Per rispettare i propri vincoli istituzionali e nel contempo essere indipendente il servizio pubblico deve necessariamente essere coerente rispetto al pubblico ed incompleto rispetto ai propri “editori”. In questo consiste l’indipendenza, nell’assicurare rappresentatività alle istanze della collettività nazionale senza che tale rappresentatività diventi rappresentanza, con o senza vincolo di mandato (una cosa è farsi rappresentante, ben altra cosa è saper essere rappresentativi, peraltro in modo obiettivo, completo, imparziale, di quanto accade nella comunità nazionale in termini di rilevanza sociale, interesse collettivo, valenza istituzionale, incidenza nella vita dei cittadini). Sta alla cultura, alla preparazione, all’autonomia degli operatori del servizio pubblico radiotelevisivo riuscirvi, non agli algoritmi.

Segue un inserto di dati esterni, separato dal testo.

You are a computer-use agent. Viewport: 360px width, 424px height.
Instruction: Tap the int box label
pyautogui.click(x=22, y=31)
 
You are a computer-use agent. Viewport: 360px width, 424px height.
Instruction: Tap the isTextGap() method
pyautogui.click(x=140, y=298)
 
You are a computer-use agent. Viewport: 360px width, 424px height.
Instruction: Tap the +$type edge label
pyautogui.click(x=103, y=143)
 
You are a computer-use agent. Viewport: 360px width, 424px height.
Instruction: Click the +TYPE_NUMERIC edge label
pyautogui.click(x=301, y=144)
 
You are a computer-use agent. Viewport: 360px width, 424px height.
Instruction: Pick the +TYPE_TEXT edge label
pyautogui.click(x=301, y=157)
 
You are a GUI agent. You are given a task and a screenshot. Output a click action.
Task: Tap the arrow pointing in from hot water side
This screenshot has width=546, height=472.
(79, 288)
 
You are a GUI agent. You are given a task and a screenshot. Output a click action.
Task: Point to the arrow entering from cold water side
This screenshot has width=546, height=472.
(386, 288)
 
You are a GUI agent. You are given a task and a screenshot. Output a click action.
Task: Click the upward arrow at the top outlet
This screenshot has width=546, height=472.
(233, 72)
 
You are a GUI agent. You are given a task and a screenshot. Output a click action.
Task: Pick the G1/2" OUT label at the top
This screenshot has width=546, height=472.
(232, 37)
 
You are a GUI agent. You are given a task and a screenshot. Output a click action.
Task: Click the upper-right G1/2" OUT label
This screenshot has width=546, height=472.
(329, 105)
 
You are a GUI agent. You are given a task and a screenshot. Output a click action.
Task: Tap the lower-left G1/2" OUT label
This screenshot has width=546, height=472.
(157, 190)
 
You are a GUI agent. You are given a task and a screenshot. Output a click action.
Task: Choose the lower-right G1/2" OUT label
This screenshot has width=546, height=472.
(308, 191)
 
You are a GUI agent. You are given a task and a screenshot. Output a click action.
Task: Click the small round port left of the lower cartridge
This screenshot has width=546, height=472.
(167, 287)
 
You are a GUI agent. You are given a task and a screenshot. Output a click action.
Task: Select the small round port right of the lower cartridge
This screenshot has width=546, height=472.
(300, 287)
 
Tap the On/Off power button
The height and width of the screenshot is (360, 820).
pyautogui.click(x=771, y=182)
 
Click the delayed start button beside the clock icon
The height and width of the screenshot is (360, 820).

E’ dei giorni scorsi la notizia che Google ha inserito Salvini tra i grandi scrittori. Colpa dell’algoritmo, si è detto, che avrebbe incluso tra i suoi big data dichiarazioni del Vice Premier su Gianni Brera “grande scrittore e giornalista” e quindi per “associazione algoritmica”, implicante una sorta di attrazione gravitazionale, Salvini è stato considerato come “avente a che fare” con i grandi scrittori.
Abu Jafar è Al-Khwarizmi, il matematico persiano da cui prese il nome l’Algoritmo, ma non sapeva che a lui Salvini deve l’ingresso nel Gotha dei grandi scrittori!